Extract every line of the data below that contains the string "icon", treating uppercase and lowercase letters as distinct.

Information given:
____
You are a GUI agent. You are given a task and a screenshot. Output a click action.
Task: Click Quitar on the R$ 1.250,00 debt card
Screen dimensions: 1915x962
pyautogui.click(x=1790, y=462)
____
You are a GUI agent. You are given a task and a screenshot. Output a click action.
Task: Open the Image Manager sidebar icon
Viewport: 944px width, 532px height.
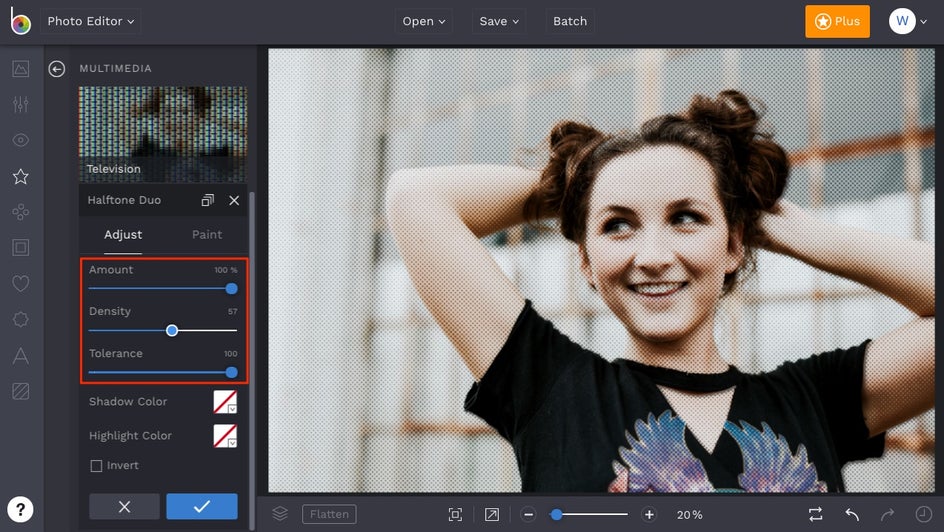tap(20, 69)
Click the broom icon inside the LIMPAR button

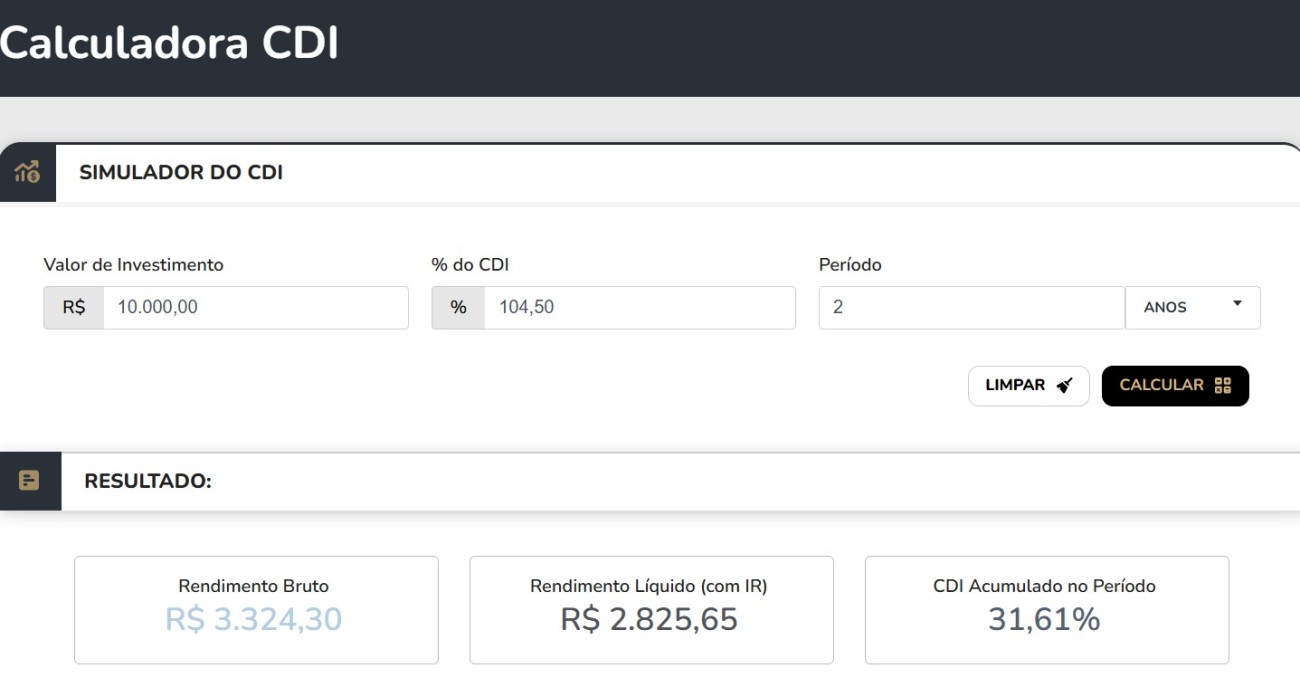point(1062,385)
____
Solved problem:
Task: Open the Image Manager sidebar icon
Click the broom icon inside the LIMPAR button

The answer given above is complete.